Exercise Overview
Mini squats are your first step toward full squatting after ACL surgery. By limiting the depth to 30-45 degrees of knee flexion, you can safely strengthen your quadriceps while protecting your healing graft. This exercise is fundamental for regaining the strength needed for stairs, walking, and eventually returning to sport.
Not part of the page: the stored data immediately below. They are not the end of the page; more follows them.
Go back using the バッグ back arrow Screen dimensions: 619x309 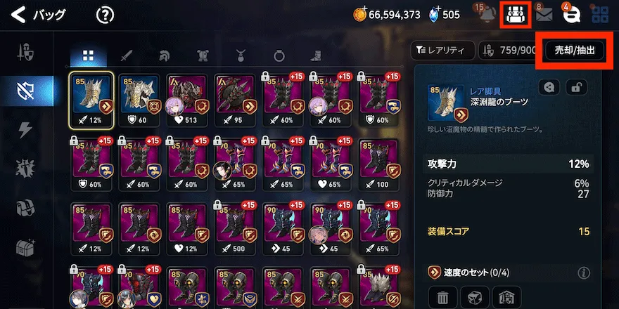(x=18, y=15)
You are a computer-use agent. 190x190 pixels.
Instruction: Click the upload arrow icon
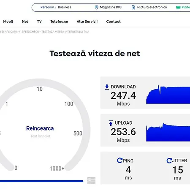pyautogui.click(x=111, y=123)
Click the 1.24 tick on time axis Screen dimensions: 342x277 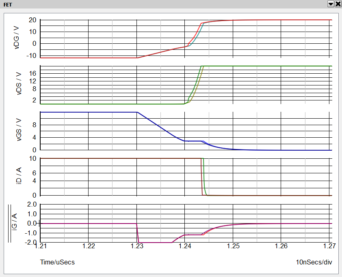click(x=185, y=246)
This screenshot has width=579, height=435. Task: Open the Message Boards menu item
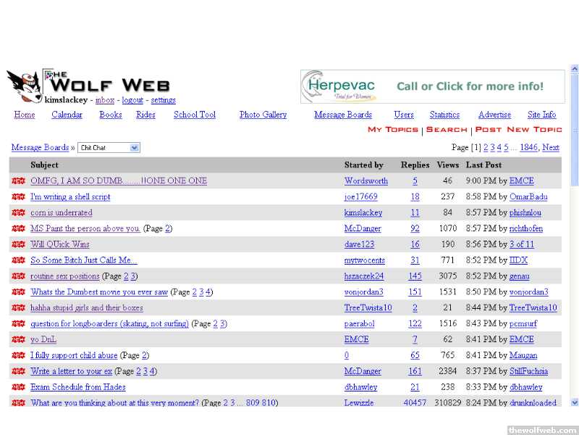342,115
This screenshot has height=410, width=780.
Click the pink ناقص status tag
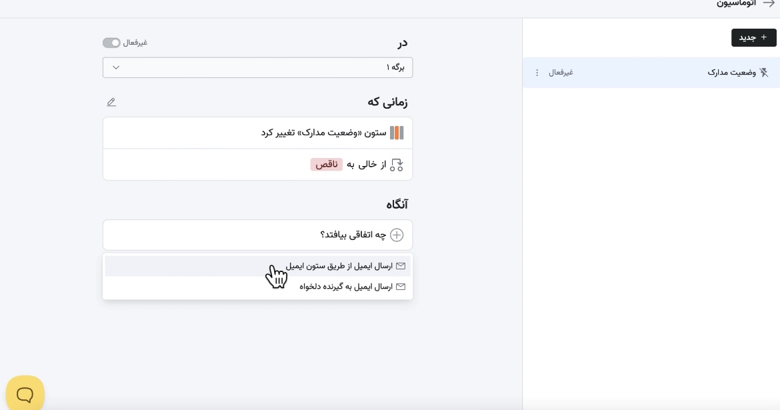click(x=326, y=165)
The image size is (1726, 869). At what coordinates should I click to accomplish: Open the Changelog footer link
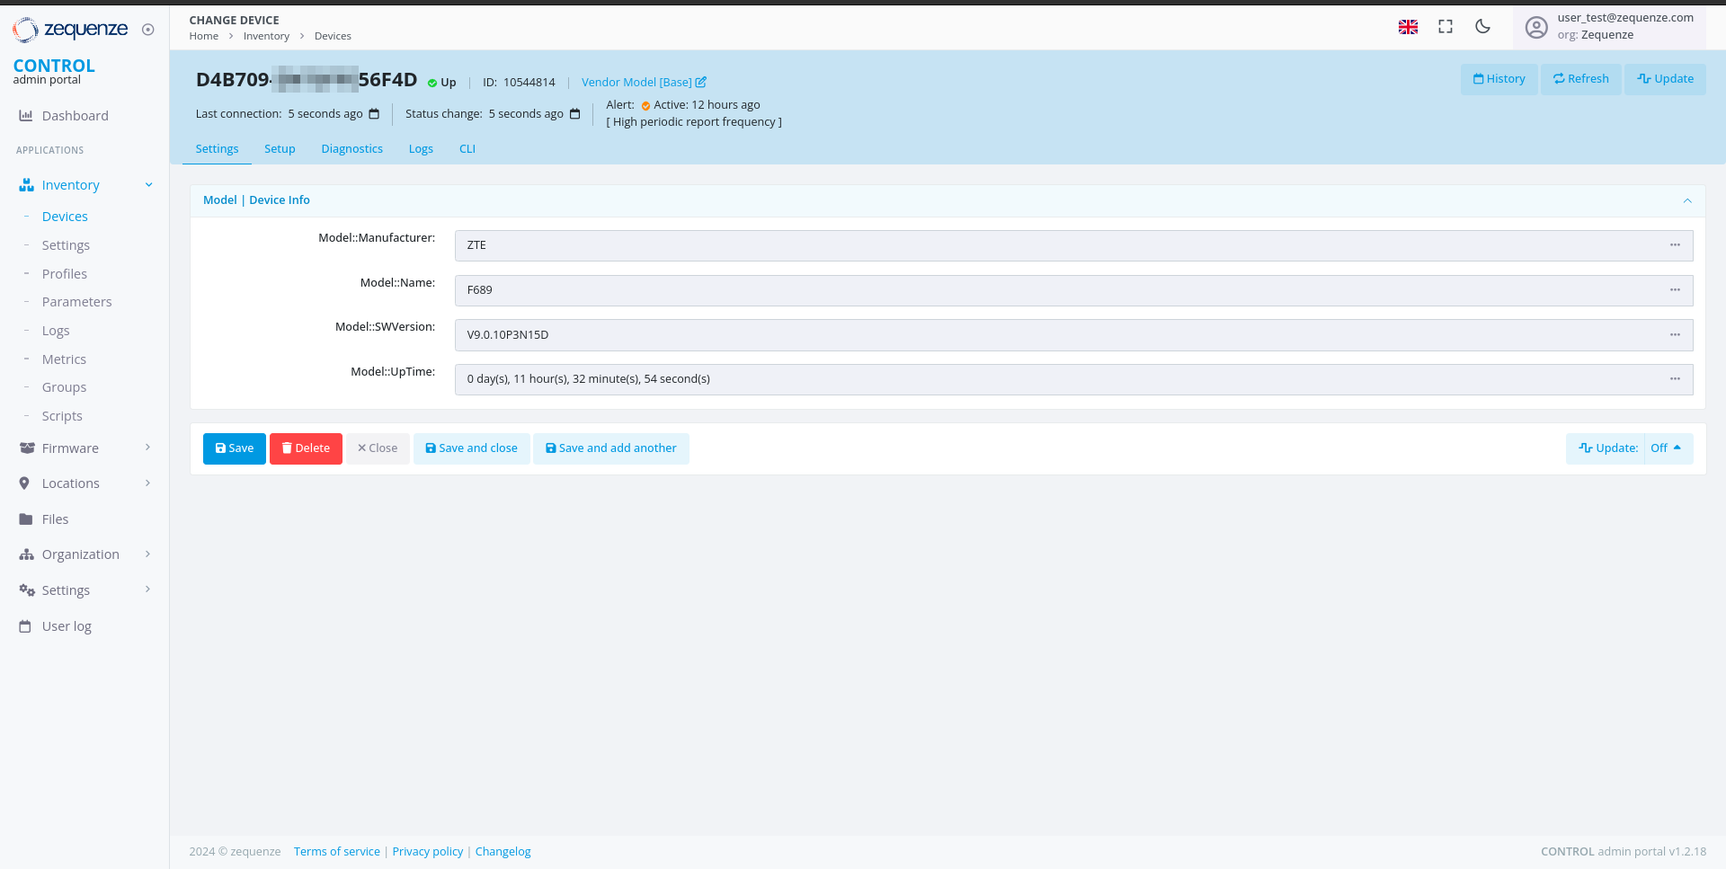tap(503, 852)
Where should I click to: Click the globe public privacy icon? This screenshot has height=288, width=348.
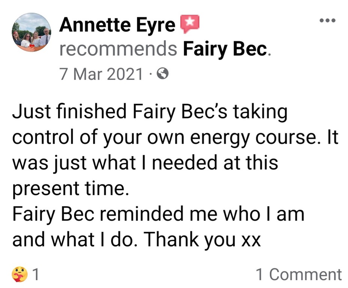(163, 75)
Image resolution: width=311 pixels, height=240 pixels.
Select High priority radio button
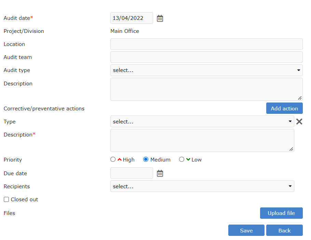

Why Mini Squats Are Important
- Functional movement: Mimics sitting, stairs, and daily activities
- Quad strengthening: Essential for knee stability
- Weight-bearing: Promotes bone and graft healing
- Bilateral loading: Your good leg helps support you
- Foundation: Prepares you for deeper squats and lunges
Depth Matters
In early recovery, limit your squat depth to 30-45 degrees of knee flexion. Deeper squats put more stress on the graft and patellofemoral joint. Progress depth gradually as cleared by your PT/surgeon.
How To Perform
Starting Position
Stand with feet shoulder-width apart (or slightly wider). Toes should point forward or slightly outward (10-20 degrees). Distribute weight evenly between both legs.
Use Support Initially
Hold onto a counter, chair back, or wall for balance. As you gain confidence and strength, reduce how much you rely on support.
Initiate the Squat
Push your hips back slightly (like sitting into a chair), then bend your knees. Keep your chest up and core engaged.
Control Your Depth
Lower only to 30-45 degrees of knee bend (about a quarter of a full squat). Your thighs won't be parallel to the ground—that's intentional.
Check Knee Position
Watch that your knees track over your toes—not caving inward. Both knees should stay aligned throughout.
Return to Standing
Push through your heels (not toes) to stand back up. Squeeze your glutes at the top.
Common Mistakes
Going Too Deep
Squatting past your current safe range puts excess stress on your graft and kneecap. Start shallow and progress depth over weeks/months.
Knee Valgus (Caving In)
Letting your knees collapse inward is a major no-no. Push your knees out over your toes. If you can't control this, do more hip strengthening first.
Weight Forward on Toes
Shifting weight to your toes overloads the kneecap and reduces glute involvement. Keep weight in your heels—you should be able to wiggle your toes.
Favoring One Leg
It's natural to shift weight to your good leg, but this creates imbalance. Focus on equal weight distribution. Use a mirror to check.
Rounding Your Back
Keep your chest up and core braced. Rounding your lower back puts stress on your spine and indicates you may be going too deep.
Moving Too Fast
Slow, controlled movements build more strength and are safer. Try 2-3 seconds down, 1 second pause, 2 seconds up.
Sets, Reps & Frequency
| Phase | Depth | Sets | Reps | Frequency |
|---|---|---|---|---|
| Week 4-6 | 30° | 2-3 | 10 | Daily |
| Week 6-8 | 45° | 3 | 10-15 | Daily |
| Week 8-12 | 60-70° | 3 | 12-15 | Daily |
| Month 3+ | 90°+ | 3-4 | 10-15 | 3-4x/week |
Progress depth gradually based on your comfort, pain levels, and PT/surgeon guidance. Depth increases should be small (10-15 degrees at a time).
Variations & Progressions
Wall Squat (Supported)
Stand with your back against a wall. Slide down into your squat. The wall provides support and feedback on form. Great for beginners.
BeginnerCounter-Supported Squat
Hold onto a counter or sturdy chair. Use your arms as much as needed, gradually reducing assistance as you get stronger.
BeginnerFreestanding Mini Squat
No support—arms can be forward for counterbalance. This is the goal once you have good strength and balance.
IntermediateGoblet Squat
Hold a dumbbell or kettlebell at your chest. The weight provides counterbalance and adds resistance. Progress depth as able.
IntermediateSplit Squat
One foot forward, one back in a staggered stance. More load on the front leg. A step toward lunges.
IntermediateFull Squat / Barbell Squat
Full depth squat, eventually with added weight. This is a long-term goal—typically 4-6+ months post-op when fully cleared.
AdvancedPro Tips
Mirror Check
Perform squats in front of a mirror to monitor knee alignment and equal weight distribution between legs.
Box Squat Target
Place a chair or box behind you at your target depth. Lightly touch it (don't sit) to ensure consistent depth.
Tempo Training
Try a 3-1-3 tempo: 3 seconds down, 1 second pause at bottom, 3 seconds up. Slower = more strength gains.
Track Your Progress
Note your depth, number of reps, and whether you used support. Celebrate when you can go deeper or do more reps!